Available records ->
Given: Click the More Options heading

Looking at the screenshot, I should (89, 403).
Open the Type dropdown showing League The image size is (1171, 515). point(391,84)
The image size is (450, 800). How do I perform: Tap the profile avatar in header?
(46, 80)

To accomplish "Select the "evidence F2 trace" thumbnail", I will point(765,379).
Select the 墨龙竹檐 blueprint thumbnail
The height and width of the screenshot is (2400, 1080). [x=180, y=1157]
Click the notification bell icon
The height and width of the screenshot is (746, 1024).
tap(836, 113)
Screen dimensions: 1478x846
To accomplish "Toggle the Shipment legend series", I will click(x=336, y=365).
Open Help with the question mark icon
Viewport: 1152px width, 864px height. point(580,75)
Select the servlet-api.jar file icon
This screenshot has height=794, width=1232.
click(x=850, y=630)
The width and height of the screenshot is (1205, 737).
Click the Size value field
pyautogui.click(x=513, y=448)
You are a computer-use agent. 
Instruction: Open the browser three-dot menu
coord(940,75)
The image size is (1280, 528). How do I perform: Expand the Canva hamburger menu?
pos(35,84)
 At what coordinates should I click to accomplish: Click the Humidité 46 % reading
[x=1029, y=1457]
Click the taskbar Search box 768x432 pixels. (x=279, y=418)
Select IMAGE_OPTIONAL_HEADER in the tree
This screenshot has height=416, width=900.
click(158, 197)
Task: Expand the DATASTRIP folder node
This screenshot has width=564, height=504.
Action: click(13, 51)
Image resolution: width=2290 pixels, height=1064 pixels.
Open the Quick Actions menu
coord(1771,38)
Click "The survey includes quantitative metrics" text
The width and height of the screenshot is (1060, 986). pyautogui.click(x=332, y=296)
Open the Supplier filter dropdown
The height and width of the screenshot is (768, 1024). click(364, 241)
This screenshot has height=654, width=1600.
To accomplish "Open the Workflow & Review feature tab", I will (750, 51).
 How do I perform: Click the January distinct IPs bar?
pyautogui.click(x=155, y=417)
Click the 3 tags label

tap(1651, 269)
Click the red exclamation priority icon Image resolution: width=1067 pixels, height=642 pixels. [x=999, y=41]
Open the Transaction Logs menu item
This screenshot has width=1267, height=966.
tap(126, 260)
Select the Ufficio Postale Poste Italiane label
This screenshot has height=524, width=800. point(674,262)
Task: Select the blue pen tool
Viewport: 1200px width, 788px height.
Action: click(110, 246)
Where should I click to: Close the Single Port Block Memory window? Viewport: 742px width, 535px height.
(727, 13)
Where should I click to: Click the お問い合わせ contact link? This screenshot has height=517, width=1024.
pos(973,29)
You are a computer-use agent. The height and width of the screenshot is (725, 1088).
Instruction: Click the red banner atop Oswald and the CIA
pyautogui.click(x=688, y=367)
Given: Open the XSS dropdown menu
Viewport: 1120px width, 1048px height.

Task item -> Count the lines of the listing that contain the word "computer", and give only the number.

Solution for this exercise -> 2